"All! Conn Ceud Catha was a boy when compared to him, as you shall soon find, false thief of a MacRae."
"A swim in the linn will be good for one of your temper," said the tall Cateran, as he took up the girl, and regardless of her shrieks, rushing to where the torrent that flowed towards Loch Lomond poured over a brow of rock forming a cascade that plunged into a deep pool below, he tossed her in, without ruth or pity.
In falling, Oina caught the stem of a tough willow, and clung to it with all the tenacity a deadly fear could inspire. The rush of the foaming torrent was in her tingling ears, and its snowy spray covered her face, her dress, and floating hair, as she swung over it. She closed her eyes and dared not look; but her lips prayed for mercy in an inaudible manner, for the power of speech had left her. And now, with her weight, the willow bent so low that at last her feet and ankles dipped in the rushing water; while with a pitiless frown, the wild MacRae—for so this tribe was named, from their fierce, lawless, and predatory habits—surveyed her from the bank above. Then saying, "Oich—oich, but the Griogarich are folk that are hard to kill," by a slash of his long axe he severed the willow, and with a faint shriek Oina vanished into the cascade that foamed beneath!
Duncan nan Creagh then hastened to overtake his gillies, who by this time had driven the cattle across the stream, which they forded in the old Scottish fashion, with their swords in their teeth, and grasping each other's hands to stem the current, which, otherwise, must have swept them away singly, as it came up to their armpits.

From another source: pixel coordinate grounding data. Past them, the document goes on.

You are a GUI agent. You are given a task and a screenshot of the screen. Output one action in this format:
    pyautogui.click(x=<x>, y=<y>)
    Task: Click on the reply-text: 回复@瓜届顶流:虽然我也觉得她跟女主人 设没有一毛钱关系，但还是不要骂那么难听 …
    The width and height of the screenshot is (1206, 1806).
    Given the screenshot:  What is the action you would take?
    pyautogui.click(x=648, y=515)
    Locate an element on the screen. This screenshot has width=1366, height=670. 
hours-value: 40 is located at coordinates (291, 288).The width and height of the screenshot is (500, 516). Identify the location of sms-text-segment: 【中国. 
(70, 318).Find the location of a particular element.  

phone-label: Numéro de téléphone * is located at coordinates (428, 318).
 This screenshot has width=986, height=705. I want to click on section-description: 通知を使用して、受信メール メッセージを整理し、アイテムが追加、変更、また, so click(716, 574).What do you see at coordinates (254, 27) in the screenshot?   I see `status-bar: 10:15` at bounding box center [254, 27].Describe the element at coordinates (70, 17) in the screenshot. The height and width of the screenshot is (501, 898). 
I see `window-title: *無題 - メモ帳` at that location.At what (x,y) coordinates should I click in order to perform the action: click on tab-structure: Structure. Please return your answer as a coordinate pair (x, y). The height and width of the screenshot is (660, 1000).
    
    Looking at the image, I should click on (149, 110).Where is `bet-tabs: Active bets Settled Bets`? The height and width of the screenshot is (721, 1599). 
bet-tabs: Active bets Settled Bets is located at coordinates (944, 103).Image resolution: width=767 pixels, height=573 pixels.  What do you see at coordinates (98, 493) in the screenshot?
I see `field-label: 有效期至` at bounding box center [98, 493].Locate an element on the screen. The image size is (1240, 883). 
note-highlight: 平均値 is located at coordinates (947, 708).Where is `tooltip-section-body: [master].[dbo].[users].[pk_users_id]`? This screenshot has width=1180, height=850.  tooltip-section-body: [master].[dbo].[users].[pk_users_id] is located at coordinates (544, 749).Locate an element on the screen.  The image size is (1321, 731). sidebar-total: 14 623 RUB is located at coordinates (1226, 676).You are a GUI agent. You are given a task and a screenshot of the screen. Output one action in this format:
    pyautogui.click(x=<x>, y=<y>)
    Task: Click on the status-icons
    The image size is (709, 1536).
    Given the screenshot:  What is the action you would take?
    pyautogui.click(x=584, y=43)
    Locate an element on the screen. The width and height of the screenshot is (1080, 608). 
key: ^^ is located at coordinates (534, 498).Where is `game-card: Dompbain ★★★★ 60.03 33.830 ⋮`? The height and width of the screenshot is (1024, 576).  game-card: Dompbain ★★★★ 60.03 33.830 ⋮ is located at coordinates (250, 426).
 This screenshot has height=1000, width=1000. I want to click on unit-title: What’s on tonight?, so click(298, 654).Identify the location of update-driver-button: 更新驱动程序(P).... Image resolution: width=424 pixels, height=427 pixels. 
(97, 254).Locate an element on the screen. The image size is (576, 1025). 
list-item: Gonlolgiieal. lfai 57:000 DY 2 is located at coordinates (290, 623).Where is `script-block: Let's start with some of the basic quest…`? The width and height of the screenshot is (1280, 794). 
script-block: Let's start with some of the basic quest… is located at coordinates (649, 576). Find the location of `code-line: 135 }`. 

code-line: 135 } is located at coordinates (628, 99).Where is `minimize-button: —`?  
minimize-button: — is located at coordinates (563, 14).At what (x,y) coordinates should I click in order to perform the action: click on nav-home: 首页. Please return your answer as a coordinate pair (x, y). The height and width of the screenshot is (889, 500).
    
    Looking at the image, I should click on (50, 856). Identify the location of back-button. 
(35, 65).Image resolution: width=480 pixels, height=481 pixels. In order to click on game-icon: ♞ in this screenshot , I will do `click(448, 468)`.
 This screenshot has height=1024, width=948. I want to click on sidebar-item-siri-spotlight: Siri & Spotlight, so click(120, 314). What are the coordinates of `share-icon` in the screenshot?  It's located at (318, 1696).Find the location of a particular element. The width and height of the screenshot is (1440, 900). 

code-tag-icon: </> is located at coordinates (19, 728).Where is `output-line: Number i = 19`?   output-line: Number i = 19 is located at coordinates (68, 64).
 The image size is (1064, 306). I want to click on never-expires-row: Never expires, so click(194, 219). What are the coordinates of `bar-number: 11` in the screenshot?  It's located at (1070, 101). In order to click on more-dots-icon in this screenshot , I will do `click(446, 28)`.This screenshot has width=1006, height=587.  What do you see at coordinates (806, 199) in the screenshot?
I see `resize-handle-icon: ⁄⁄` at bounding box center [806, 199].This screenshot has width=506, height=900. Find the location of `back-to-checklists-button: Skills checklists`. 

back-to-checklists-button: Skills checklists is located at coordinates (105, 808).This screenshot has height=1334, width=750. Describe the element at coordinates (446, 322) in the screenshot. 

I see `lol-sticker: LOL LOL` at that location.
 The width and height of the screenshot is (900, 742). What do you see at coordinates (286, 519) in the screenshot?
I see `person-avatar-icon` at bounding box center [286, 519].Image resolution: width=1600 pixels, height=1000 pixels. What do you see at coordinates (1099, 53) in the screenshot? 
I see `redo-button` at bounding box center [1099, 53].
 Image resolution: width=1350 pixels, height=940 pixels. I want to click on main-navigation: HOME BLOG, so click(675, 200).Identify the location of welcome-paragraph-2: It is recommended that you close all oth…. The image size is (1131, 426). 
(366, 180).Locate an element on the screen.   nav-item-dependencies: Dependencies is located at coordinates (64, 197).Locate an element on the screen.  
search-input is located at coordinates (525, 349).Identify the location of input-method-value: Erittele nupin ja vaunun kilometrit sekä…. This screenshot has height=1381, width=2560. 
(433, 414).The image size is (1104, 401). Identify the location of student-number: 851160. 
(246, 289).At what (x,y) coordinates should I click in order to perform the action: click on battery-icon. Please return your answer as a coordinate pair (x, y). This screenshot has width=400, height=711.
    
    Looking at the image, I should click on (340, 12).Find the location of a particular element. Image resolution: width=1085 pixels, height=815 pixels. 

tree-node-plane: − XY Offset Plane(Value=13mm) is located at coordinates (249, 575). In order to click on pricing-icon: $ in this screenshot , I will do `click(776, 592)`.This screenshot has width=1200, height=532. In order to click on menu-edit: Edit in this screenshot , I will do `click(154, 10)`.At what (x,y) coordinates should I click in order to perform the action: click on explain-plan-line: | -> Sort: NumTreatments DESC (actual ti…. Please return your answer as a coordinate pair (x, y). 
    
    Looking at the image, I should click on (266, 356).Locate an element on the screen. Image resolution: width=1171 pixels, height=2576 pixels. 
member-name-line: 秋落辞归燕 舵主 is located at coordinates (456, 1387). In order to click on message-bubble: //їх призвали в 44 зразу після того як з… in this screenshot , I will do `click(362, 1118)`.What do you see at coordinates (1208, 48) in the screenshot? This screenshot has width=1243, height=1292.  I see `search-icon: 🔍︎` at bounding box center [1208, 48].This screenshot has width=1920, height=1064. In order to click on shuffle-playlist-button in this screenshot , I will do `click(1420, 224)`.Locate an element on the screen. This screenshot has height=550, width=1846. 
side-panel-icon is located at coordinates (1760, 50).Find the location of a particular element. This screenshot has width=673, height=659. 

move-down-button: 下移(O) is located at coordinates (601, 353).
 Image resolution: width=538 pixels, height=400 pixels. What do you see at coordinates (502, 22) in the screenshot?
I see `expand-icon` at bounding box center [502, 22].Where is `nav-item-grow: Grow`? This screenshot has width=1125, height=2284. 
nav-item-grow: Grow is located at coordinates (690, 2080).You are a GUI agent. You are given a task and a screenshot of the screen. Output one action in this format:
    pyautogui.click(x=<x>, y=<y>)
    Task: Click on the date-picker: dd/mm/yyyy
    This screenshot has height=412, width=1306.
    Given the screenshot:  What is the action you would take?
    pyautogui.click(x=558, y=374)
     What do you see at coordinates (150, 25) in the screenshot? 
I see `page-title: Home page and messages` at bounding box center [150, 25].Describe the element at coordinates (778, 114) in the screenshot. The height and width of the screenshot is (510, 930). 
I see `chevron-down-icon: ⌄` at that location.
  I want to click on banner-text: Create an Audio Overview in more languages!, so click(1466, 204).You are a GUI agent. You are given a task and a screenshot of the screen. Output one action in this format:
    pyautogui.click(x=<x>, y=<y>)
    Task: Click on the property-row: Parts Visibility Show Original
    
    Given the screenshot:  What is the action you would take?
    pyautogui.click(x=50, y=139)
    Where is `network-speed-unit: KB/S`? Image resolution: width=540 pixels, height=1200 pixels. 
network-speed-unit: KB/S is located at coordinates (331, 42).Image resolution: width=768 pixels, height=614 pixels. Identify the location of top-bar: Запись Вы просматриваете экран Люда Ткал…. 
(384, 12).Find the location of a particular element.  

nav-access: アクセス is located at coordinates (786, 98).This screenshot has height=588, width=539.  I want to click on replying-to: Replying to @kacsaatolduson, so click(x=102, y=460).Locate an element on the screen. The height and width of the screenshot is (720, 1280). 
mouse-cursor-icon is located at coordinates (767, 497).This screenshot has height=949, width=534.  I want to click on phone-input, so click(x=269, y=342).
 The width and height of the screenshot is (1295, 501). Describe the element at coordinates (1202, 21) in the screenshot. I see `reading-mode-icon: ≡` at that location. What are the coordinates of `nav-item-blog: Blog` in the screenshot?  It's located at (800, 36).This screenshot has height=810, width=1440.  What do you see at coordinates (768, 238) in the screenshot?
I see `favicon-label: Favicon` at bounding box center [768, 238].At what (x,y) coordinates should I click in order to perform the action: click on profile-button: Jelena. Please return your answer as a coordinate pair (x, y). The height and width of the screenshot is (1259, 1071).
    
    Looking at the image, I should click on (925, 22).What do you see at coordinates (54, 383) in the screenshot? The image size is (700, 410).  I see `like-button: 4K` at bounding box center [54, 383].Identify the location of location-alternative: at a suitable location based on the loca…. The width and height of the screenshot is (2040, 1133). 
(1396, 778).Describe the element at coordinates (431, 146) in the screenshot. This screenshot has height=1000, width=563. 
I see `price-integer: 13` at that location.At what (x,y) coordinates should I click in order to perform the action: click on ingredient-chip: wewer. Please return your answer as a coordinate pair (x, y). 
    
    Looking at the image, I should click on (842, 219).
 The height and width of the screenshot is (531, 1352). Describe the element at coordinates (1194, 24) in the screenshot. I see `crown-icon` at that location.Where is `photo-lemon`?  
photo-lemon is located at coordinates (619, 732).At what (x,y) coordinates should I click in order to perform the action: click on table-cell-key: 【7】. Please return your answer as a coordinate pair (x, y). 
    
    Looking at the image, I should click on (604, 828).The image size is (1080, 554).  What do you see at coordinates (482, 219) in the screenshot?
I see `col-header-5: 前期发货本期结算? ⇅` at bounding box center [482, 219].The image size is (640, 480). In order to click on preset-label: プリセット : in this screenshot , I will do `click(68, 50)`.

They then wrung the water from their plaids, and driving the cattle at full speed by point and flat of sword, hurried up a gloomy and lonely ravine, and soon disappeared, where the sombre evening shadows were deepening over the vast mountain solitude.
Well did they know that the vengeful MacGregors, whom some aver to be the Children of the Mist, would soon be on their track, following them with blade and bullet, hound and horn.
The poor boy soon expired, but the girl was not destined to perish. She was swept by the torrent round an angle of the rocks, towards a pool, where a young man was fishing.
He saw her body whirling in the flood, and without a moment of hesitation, cast aside his bonnet and plaid, his rod and dirk, and plunging in, soon caught her in his arms.
Being powerfully athletic, he stemmed the fierce brown torrent, which ran like a flooded millrace, bearing along with it stones, clay, and dwarf trees, the spoil of the hills that look down on Loch Dochart; and, after a severe struggle, he reached the bank and laid the girl on the grass.
"Oina!" he exclaimed, with deep commiseration, on removing the masses of wet brown hair from her pallid face, for he recognized her to be the child of his own foster-brother.